昼下がりの商店街は人通りも多く、その人通りを縫って自転車に乗った警察官がゆっくりと、そろそろ張り替えが必要そうなガタの来た石畳の街路をガタガタと走って行く。いつもは仕事帰りにシャッターの降りた商店街を夜の街灯の光だけを浴びて歩くので、平日のこの時間帯にここを歩くのは新鮮な気分だ。
仕事は早退し、商店街を廻って食品を買い揃えている。上司にいい顔はされなかったし予算の余裕もあまり無かったが、それでも両親と、かわいい妻のためだ。

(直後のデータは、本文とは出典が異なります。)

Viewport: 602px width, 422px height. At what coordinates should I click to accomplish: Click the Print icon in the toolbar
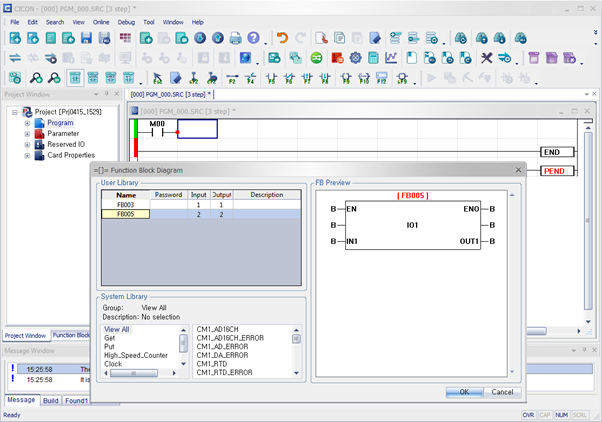(236, 38)
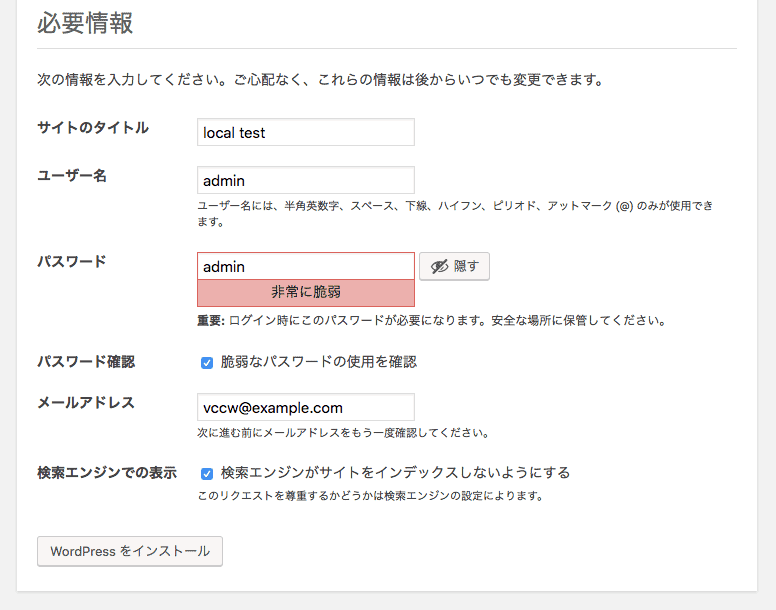Focus the username field containing admin
The height and width of the screenshot is (610, 776).
[306, 180]
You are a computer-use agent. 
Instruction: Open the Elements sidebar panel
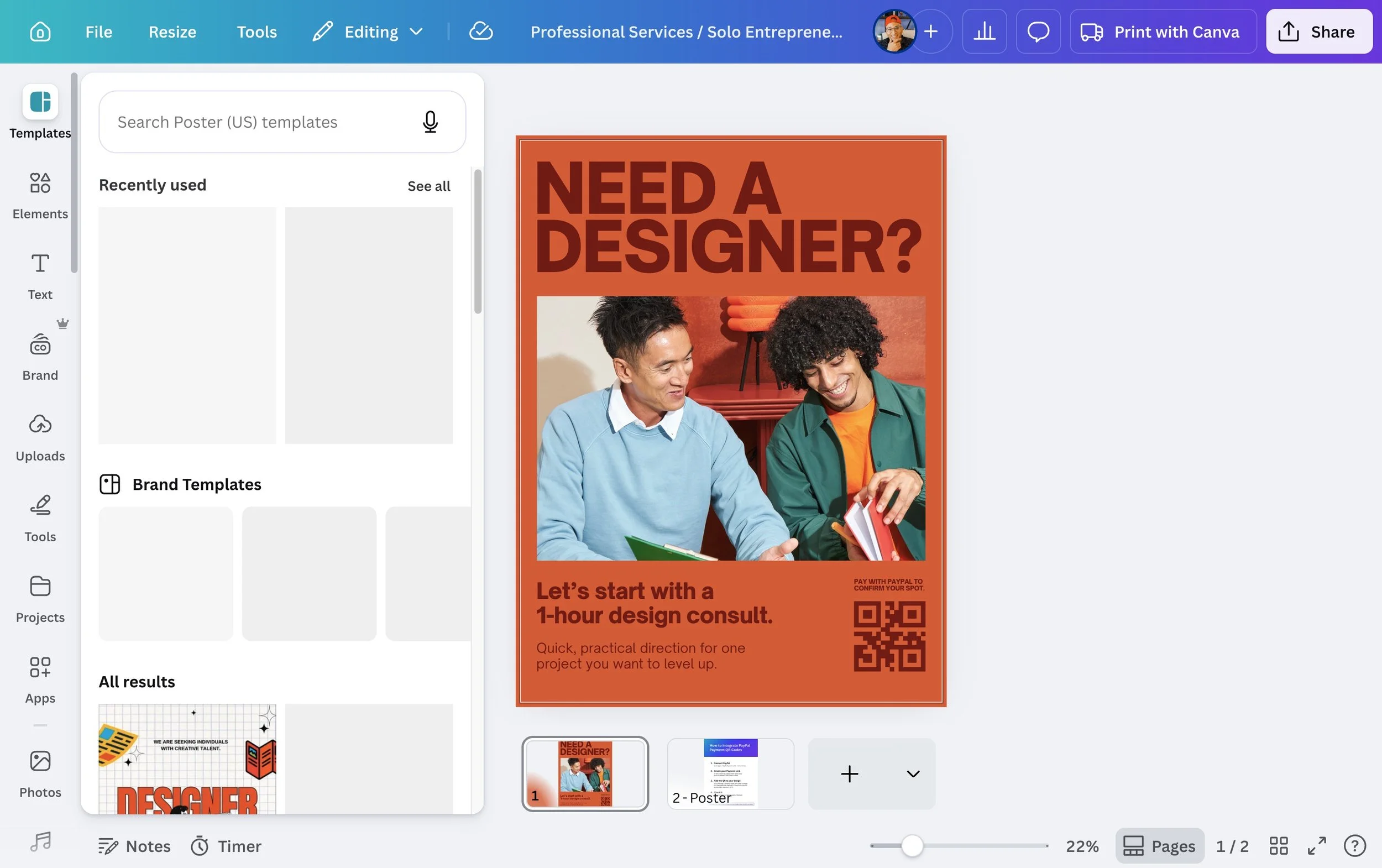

それに今日からは、晴れてもう一人加わる。家に戻って買った品物を整理したら、今度は病院へ、退院する妻と息子を迎えに行くことになっているのだ。既に息子の顔も見ていたが、退院した妻が彼と共に帰ってくることで、フルスの人生の新たな局面が幕を開けるだろう。
彼は自他共に認める幸福の絶頂にいた。
「(とりあえず、赤ん坊ってすごく泣くらしいからな……アイディスがきついようなら睡眠薬の処方を相談しないとな)」
などと、考えを巡らせつつ。
自然と、足取りも逸った。妻は元々不眠の気があり、出産で疲弊した体が過酷な子育てに耐えるための手助けは、多い方がいいに決まっていた。
だが家に帰ると、彼を出迎えたのは両親ではなく、啓蒙者だった。そのあまりにも端的な存在を知覚した瞬間、彼は思わず足を止めた。
「…………!!」
「最初の御方の聖なるかな。信徒フルス・カダンですね」
男だ。彼が啓蒙者独特の挨拶の所作を見せると、フルスも慌てて紙袋を路傍に下ろし、同じ所作で挨拶を返す。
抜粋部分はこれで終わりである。